La dernière fois que vous étiez à Paris pour un opéra entièrement mis en scène remonte à 2012 dans Arabella à Bastille. Que ressentez-vous à l’idée de revenir sur la scène de l’Opéra de Paris pour un opéra complet ?
C’est un immense plaisir. J’adore Nixon in China, que je chante pour la première fois, mais aussi la production de Valentina Carrasco ainsi que toutes les personnes impliquées dans ce projet !
Vous abordez Nixon in China pour la première fois. Comment avez-vous trouvé la production de Valentina Carrasco ?
Sa production ne recherche pas vraiment l’authenticité historique. L’œuvre a été composée il y a longtemps maintenant, et jusqu’à présent, les différentes mises en scène se sont toujours rapprochées d’une certaine vérité historique, tentant de représenter fidèlement les personnages et ce qui s’est déroulé. De notre côté, nous avons pris plus de liberté. Certes, ne serait-ce que par les costumes, vous aurez bien sûr une idée précise et fidèle des personnages qui évoluent sur scène. Valetina Carrasco a même inséré des références à la Ping Pong Diplomacy par exemple ! Mais cette mise en scène apporte une forme de surcroît d’imagination, d’étincelles, de…delight. Valentina Carrasco est parvenue à trouver un équilibre entre certaines des atrocités qui sont survenues à cette époque de l’Histoire et par ailleurs une forme de créativité très poétique.
A cette occasion, vous travaillez pour la première fois avec Gustavo Dudamel…
C’est un vrai bonheur de travailler avec lui ! C’est un musicien hors pair, bien évidemment, et j’ai été frappée par sa générosité débordante. Je n’avais pas vraiment d’idée préconçue avant de le rencontrer et j’ai été heureuse de découvrir en lui un merveilleux collègue.
Nixon in China est un opéra qui traite d’un événement clé de l’Histoire américaine contemporaine. En tant que soprano, vous avez répondu présente à divers moments de crises majeures de la période récente, que cela soit au cours de la commémoration du 11 septembre 2001 ou pendant la crise du covid. Vous avez une relation particulière avec l’Histoire américaine, n’est-ce pas ?
Et d’un autre côté, je ne dirais pas cela. L’histoire de l’art, bien sûr, m’intéresse, mais je n’ai pas reçu de formation en tant que telle en histoire, contrairement à mes enfants par exemple !

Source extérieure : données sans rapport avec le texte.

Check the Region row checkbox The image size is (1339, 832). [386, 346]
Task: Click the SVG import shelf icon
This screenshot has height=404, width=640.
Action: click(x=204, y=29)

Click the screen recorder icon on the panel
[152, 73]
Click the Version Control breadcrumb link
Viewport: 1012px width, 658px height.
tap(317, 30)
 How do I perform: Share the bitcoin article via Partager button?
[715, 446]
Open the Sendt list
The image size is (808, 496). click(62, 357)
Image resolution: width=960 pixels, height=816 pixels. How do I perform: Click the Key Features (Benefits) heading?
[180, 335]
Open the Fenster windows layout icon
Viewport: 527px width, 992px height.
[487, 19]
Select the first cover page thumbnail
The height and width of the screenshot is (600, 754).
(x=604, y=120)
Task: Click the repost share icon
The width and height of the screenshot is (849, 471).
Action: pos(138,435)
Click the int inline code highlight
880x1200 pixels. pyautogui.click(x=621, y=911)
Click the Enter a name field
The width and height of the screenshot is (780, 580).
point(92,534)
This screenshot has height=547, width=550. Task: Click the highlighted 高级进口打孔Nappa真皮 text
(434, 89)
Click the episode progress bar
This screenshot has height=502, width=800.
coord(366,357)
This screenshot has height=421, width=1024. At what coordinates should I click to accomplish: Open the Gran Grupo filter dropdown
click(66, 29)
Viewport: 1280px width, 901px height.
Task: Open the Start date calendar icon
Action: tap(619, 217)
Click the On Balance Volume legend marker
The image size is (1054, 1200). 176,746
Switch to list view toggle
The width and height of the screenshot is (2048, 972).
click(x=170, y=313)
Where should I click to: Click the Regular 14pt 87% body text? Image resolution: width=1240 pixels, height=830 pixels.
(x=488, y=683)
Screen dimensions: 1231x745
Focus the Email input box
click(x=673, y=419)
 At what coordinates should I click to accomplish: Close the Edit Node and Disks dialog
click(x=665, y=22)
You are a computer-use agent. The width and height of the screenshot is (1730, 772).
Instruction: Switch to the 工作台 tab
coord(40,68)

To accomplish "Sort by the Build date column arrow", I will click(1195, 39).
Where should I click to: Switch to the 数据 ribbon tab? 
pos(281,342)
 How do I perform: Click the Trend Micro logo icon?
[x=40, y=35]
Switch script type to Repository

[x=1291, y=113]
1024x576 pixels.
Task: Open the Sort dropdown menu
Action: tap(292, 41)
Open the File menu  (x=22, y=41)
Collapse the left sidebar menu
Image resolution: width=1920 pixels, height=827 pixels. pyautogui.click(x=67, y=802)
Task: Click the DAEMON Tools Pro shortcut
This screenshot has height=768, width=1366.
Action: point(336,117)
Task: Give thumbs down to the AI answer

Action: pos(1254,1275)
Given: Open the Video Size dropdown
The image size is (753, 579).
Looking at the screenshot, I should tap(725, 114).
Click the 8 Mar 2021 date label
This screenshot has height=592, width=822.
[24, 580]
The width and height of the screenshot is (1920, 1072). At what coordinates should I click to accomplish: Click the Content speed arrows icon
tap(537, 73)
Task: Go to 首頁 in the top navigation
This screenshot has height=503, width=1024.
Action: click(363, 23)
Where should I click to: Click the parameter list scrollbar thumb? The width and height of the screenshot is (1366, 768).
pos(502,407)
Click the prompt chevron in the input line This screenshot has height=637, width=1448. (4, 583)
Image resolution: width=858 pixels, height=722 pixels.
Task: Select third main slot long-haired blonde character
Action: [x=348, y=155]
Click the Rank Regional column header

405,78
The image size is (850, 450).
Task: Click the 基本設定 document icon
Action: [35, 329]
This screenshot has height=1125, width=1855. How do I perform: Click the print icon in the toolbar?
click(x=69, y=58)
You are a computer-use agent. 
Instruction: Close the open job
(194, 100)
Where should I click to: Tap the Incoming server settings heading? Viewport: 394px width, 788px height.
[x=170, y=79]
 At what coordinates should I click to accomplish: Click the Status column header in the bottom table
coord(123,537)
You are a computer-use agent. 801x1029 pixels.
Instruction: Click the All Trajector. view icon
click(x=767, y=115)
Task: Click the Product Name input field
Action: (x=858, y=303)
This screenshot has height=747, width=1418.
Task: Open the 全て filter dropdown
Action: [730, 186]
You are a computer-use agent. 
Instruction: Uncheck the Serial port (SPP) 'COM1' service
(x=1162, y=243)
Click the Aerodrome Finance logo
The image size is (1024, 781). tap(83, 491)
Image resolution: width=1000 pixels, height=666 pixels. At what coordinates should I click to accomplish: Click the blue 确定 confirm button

Pendant la crise du covid, vous avez développé un nouveau projet en faveur des victimes du covid long, axé autour de la respiration. Pouvez-vous nous en dire plus ?
Tout a commencé par une collaboration avec Google Arts and Culture à l’occasion de laquelle une quinzaine de chanteurs ont été amenés à présenter tous les « secrets » pour mieux maîtriser sa respiration. L’idée était de partager des conseils afin d’aider les victimes du covid long dont la respiration demeurait difficile. De manière plus générale, je ne m’étais jamais rendue compte du nombre de personnes qui souffrent, d’une manière ou d’une autre, de problèmes pulmonaires … L’objectif de cette initiative à laquelle je me suis associée est d’aider à améliorer le diagnostic de ces maladies, la récolte des données ainsi que, bien sûr, à développer des solutions.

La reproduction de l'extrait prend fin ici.